Someone flagged for me this story of Spain taking possession of recovered treasure that had gone down with (what the report claimed was) a galleon.

At first I wasn’t sure this dovetailed as well into my interests, as the Nuestra Señora de las Mercedes went down in 1804, a little beyond the Golden Age of Piracy.  And the fact that it wasn’t pirates or privateers that brought her down, but the Royal Navy, also at first made me pass it by.

Then I read the account of the Cape Santa Maria Action, and suddenly the sails filled again.  For now we had an act of piracy and  a cursed treasure that makes for an interesting story, maybe not as cinematic as the other one, but still worth a read…

For those wanting a little context, October of 1804 saw the US Navy going up against the Barbary Pirates to the east of the Straits of Gibraltar, while Napoleon was consolidating his hold on Europe with an eye on invading England.   Spain under Charles IV was a power on the way down, still receiving and living off the Treasure Fleet without encouraging the middle class to create capital on its own, still trying to do things the old way without realizing that that party was over.  Which I can sympathize with, having overstayed my welcome at a few affairs over the years…
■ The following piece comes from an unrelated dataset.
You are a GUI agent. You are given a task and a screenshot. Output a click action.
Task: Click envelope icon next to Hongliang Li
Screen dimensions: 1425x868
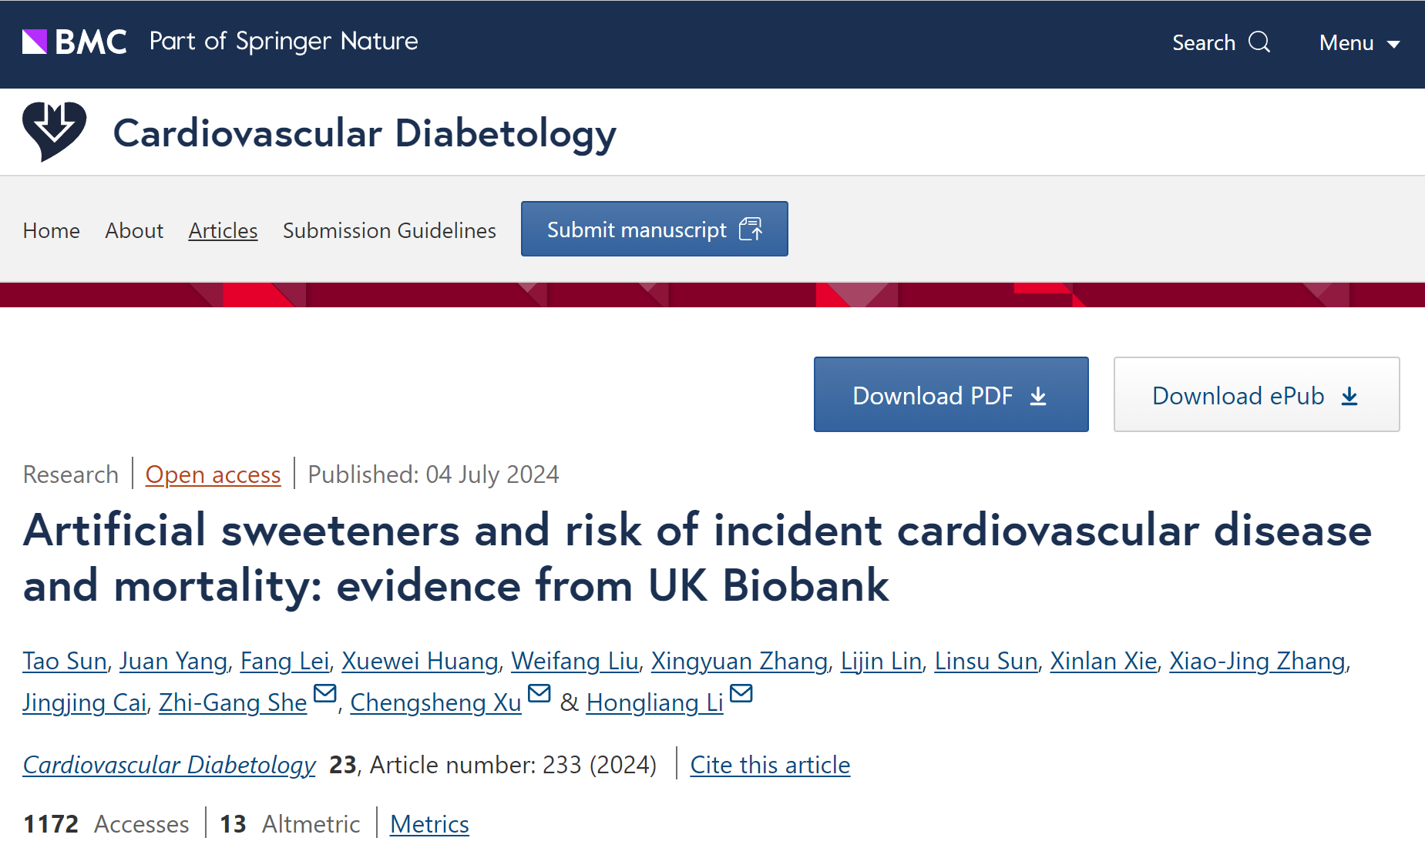tap(741, 693)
Because Spain was pressured to align its interests with France’s, which is a nice way of saying it was bullied to death, there was distrust of Spanish intentions by the British, and when word came to London of Spain’s secret payments to Napoleon in order to maintain their neutrality (or if you prefer, “protection money”), the British decided to take action to force the issue.  Which is a description you can apply to a good portion of action during the Napoleonic period; bold audacity with steely resolve and a willingness to “make it up as you go along.”  An approach we get a lot of from Horatio Hornblower, who then begets Captain Kirk and Han Solo…
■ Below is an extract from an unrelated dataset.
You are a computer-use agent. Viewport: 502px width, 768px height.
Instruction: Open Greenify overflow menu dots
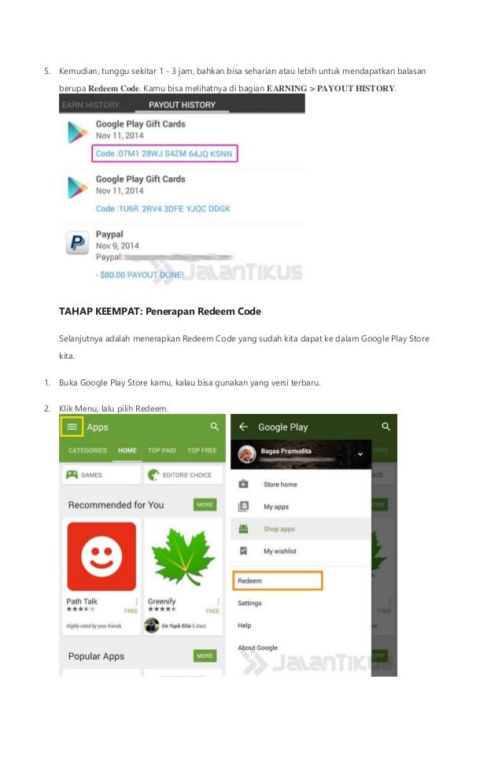tap(218, 601)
And so, four British frigates attempt to seize the Treasure Fleet, which no matter how you parse it is an act of piracy.  Yes, it’s a state agency (the Royal Navy) going after treasure, but it is the seizing, not the seizers, that makes the definition, and in this case we really need to render unto seizers what belongeth unto seizers…

OK, over the line; sorry…

Furthermore, Captain Moore’s action against Rear Admiral Bustamante y Guerra comes to force the issue of Spanish neutrality, by denying Spain the means of paying off the French through the sinking of the  Nuestra Señora de las Mercedes  with what is estimated in today’s currency to be worth half a billion dollars.

 

A treasure that the folks at Odyssey Marine Exploration certainly thought they were entitled to when they recovered her cargo off the coast of Portugal, until the Spanish government (which had gone through a few cycles since Charles IV and the Bourbons were swept away) stepped in to claim it.  And after five years of litigation between Odyssey and Spain, which much like the conditions around the importance of the treasure before it went down was tied to secret government dealings if some WikiLeaks cables are verified, the Spanish finally brought their silver home.
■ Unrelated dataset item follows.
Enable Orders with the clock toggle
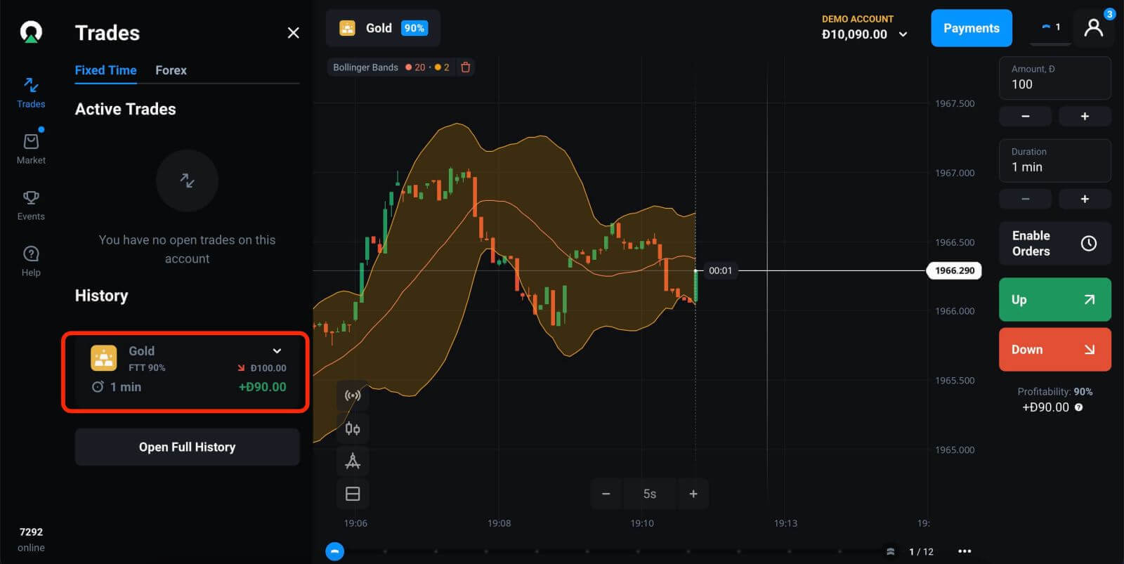This screenshot has height=564, width=1124. tap(1054, 244)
(Well, technically “their” silver, as the article does mention in passing that Peru made an appeal for a claim, as the silver in the treasure was mined from their country by Spanish colonial agents.  The courts, however, apparently decided that historical fairness can only go back so far…)

So in the end,  the treasure aboard the Nuestra Señora de las Mercedes  is indeed a tale of high seas action, with greedy raiders firing broadsides to claim a contested treasure.  And much like tales of modern conflicts, there were also plenty of lawyers, guns and money, though not in equal portions at all times…

 

 

And for their efforts, the Spanish are claiming that this haul is going to a museum, which seems strange considering their current position…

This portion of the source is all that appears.